Re: Ich suche Informationen über William Gerald Bishop

Für William Gerald Bishop Aktivitäten vor 1935. Einwanderungsunterlagen (Passagier- und Besatzungslisten) für NYC-Ankünfte zeigen, dass er ein ausgedehnter transatlantischer Reisender war. Höchstwahrscheinlich als Barkeeper oder Steward auf den Luxuslinern dieser Zeit. Die Einträge umfassen drei Ankünfte aus Southampton, England (29.09.1925, 11.11.1925, 23.12.1925) und eine aus Hamilton, Bermuda (24.03.1927). Gelegenheiten, gute und schlechte Kontakte zu knüpfen. In jüngerer Zeit (1-2-1939 und 5-31-1939) soll er wieder aus Southampton, England, ankommen.

Re: Ich suche Informationen über William Gerald Bishop

Beeindruckend! Bemerkenswert, Mr.
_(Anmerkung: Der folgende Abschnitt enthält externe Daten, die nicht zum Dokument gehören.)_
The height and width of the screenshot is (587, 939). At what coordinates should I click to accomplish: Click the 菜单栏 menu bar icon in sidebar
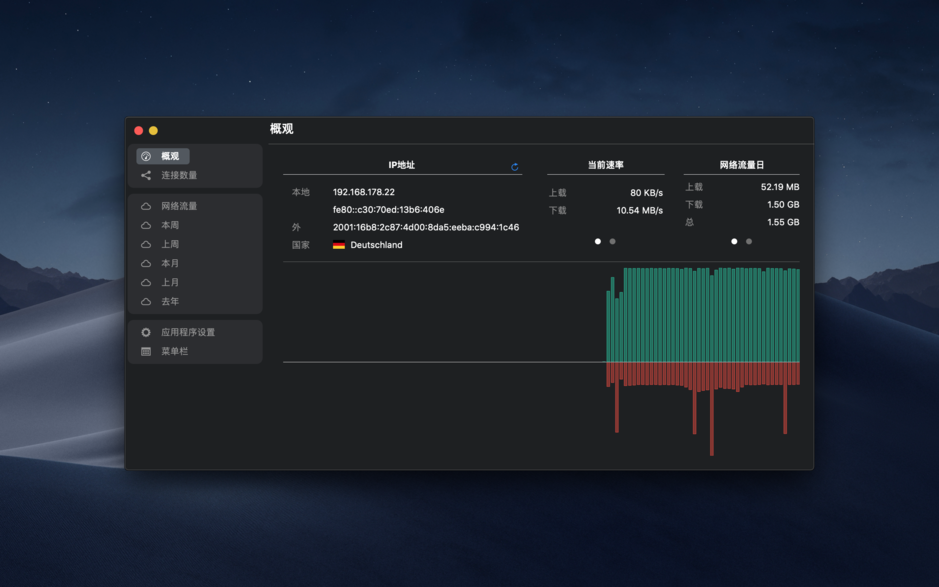coord(143,351)
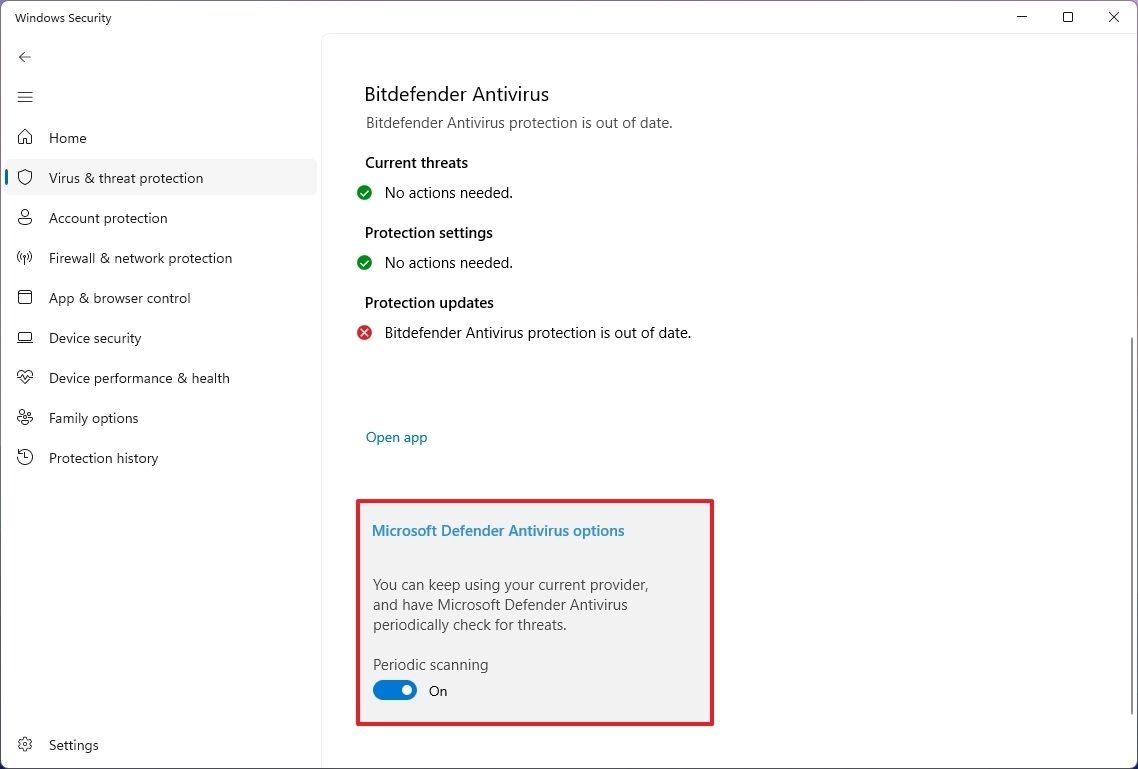The height and width of the screenshot is (769, 1138).
Task: Click the green check beside Protection settings
Action: click(364, 262)
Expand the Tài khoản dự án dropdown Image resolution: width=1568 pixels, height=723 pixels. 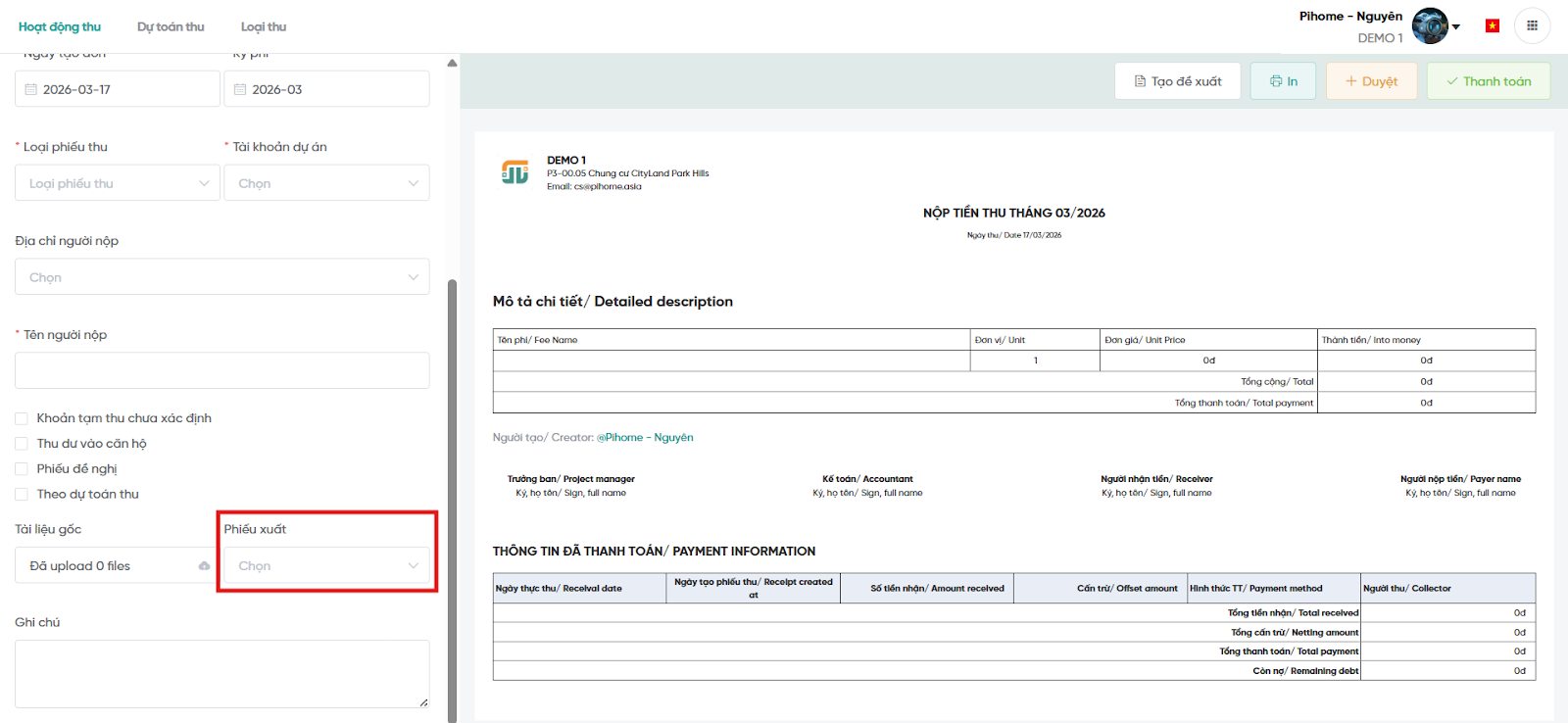click(326, 183)
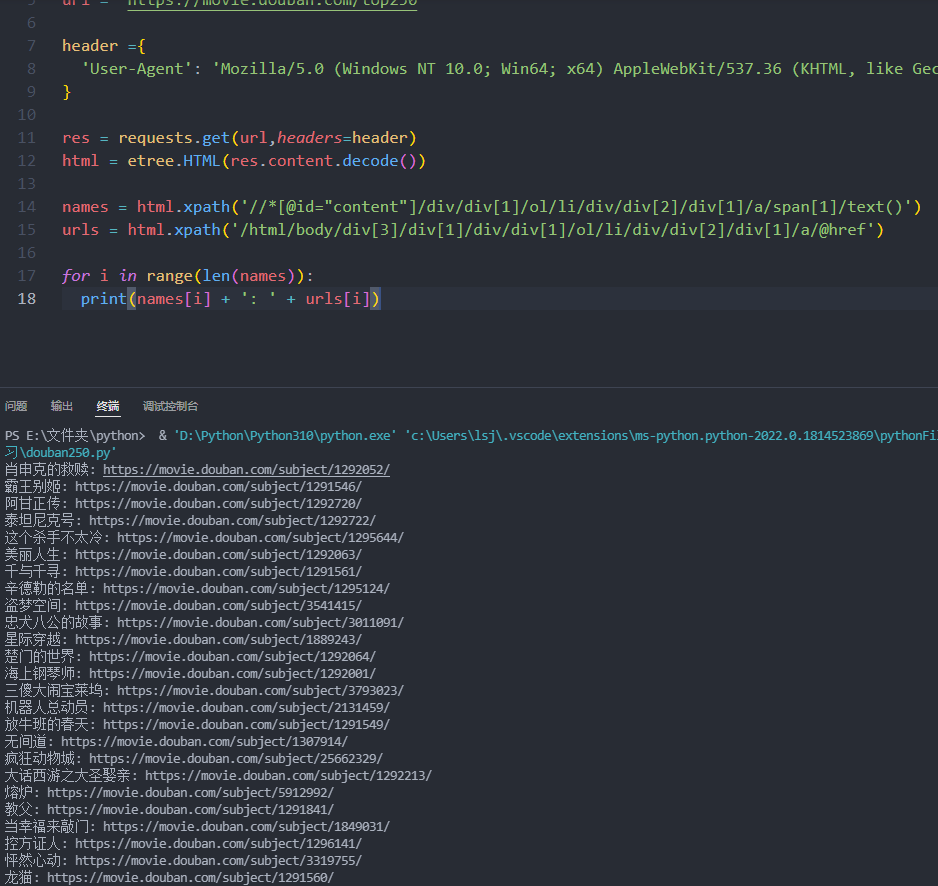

Deuble – dies ist die erste Bestätigung, die ich gesehen habe, dass er tatsächlich international umgezogen ist – und dass sein Name wirklich William Gerald Bishop war, obwohl ich mir dessen vorher ziemlich sicher war.

Darf ich fragen, wie Sie Zugang zu diesen Passagier- und Besatzungslisten erhalten und diese durchsucht haben? Verzeihen Sie mir, wenn die Antwort offensichtlich erscheint, ich bin ein Neuling in der historischen Forschung, der mit der quantitativen Analyse psychologischer Testdaten vertrauter ist. Aber ich möchte diese Manifeste gerne selbst untersuchen können. (Update: Ich habe online einige Schiffsmanifeste gefunden, darunter eines von Bermuda für den 24.03.27, obwohl Bishops Name nicht dort zu sein schien. Vielleicht hatte ich das falsche Schiff?)

Vielen Dank für Ihre Hilfe!

Re: Ich suche Informationen über William Gerald Bishop

Stephen Joy - Quelle war Vorfahren,com. Löschen Sie Hamilton, Bermuda-Element. Diese Quelle gab auch an: (1) NYC-Ankünfte aus Southampton, England für WEB siebenmal (1925 - 4, 1938 -1 und 1939 - 2) und Honolulu, HI-Ankünfte aus Southampton, England für WEB zweimal (1938 -1 , 1939 -1) WEB-Ehe in Depham, MA im Jahr 1929 und (3) WEB-Registrierungskarte 2-16-42 für den 2. Weltkrieg.


Schau das Video: Documentary on Most Rev. Dr William, Bishop of Mysore (Kann 2022).